■ **What is needed**:
Rewrite every item below as a Markdown table with the columns Row and Line. Put a row number in Row and the line's text in Line, and leave out blank lines.

■ **Data provided**:
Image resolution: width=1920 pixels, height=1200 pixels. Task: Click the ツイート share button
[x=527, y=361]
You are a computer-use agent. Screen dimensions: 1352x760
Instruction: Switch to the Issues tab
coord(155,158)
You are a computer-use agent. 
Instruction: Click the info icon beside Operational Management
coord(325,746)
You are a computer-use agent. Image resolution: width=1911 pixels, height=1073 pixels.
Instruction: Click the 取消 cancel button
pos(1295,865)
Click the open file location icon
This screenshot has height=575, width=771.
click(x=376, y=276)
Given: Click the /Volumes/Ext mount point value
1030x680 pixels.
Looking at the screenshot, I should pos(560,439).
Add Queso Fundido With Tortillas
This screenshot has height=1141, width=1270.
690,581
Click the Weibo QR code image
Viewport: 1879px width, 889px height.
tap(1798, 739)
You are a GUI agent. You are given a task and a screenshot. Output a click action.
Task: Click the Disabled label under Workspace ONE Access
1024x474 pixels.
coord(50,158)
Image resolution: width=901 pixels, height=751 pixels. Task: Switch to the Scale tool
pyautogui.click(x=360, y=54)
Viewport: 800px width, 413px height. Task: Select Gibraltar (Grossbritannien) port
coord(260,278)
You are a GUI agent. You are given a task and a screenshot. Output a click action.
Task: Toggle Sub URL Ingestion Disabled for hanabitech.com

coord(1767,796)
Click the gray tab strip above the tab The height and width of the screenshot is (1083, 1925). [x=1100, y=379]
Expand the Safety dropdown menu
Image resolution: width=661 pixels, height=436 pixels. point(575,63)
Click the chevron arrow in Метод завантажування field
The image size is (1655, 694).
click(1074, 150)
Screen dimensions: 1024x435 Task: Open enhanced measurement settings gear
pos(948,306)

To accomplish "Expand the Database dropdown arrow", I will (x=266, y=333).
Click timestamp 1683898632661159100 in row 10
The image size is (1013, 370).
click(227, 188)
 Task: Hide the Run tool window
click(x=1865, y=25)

■ **Solution for this exercise**:
| Row | Line |
|---|---|
| 1 | Image resolution: width=1920 pixels, height=1200 pixels. Task: Click the ツイート share button |
| 2 | [x=527, y=361] |
| 3 | You are a computer-use agent. Screen dimensions: 1352x760 |
| 4 | Instruction: Switch to the Issues tab |
| 5 | coord(155,158) |
| 6 | You are a computer-use agent.  |
| 7 | Instruction: Click the info icon beside Operational Management |
| 8 | coord(325,746) |
| 9 | You are a computer-use agent. Image resolution: width=1911 pixels, height=1073 pixels. |
| 10 | Instruction: Click the 取消 cancel button |
| 11 | pos(1295,865) |
| 12 | Click the open file location icon |
| 13 | This screenshot has height=575, width=771. |
| 14 | click(x=376, y=276) |
| 15 | Given: Click the /Volumes/Ext mount point value |
| 16 | 1030x680 pixels. |
| 17 | Looking at the screenshot, I should pos(560,439). |
| 18 | Add Queso Fundido With Tortillas |
| 19 | This screenshot has height=1141, width=1270. |
| 20 | 690,581 |
| 21 | Click the Weibo QR code image |
| 22 | Viewport: 1879px width, 889px height. |
| 23 | tap(1798, 739) |
| 24 | You are a GUI agent. You are given a task and a screenshot. Output a click action. |
| 25 | Task: Click the Disabled label under Workspace ONE Access |
| 26 | 1024x474 pixels. |
| 27 | coord(50,158) |
| 28 | Image resolution: width=901 pixels, height=751 pixels. Task: Switch to the Scale tool |
| 29 | pyautogui.click(x=360, y=54) |
| 30 | Viewport: 800px width, 413px height. Task: Select Gibraltar (Grossbritannien) port |
| 31 | coord(260,278) |
| 32 | You are a GUI agent. You are given a task and a screenshot. Output a click action. |
| 33 | Task: Toggle Sub URL Ingestion Disabled for hanabitech.com |
| 34 | coord(1767,796) |
| 35 | Click the gray tab strip above the tab The height and width of the screenshot is (1083, 1925). [x=1100, y=379] |
| 36 | Expand the Safety dropdown menu |
| 37 | Image resolution: width=661 pixels, height=436 pixels. point(575,63) |
| 38 | Click the chevron arrow in Метод завантажування field |
| 39 | The image size is (1655, 694). |
| 40 | click(1074, 150) |
| 41 | Screen dimensions: 1024x435 Task: Open enhanced measurement settings gear |
| 42 | pos(948,306) |
| 43 | To accomplish "Expand the Database dropdown arrow", I will (x=266, y=333). |
| 44 | Click timestamp 1683898632661159100 in row 10 |
| 45 | The image size is (1013, 370). |
| 46 | click(227, 188) |
| 47 |  Task: Hide the Run tool window |
| 48 | click(x=1865, y=25) |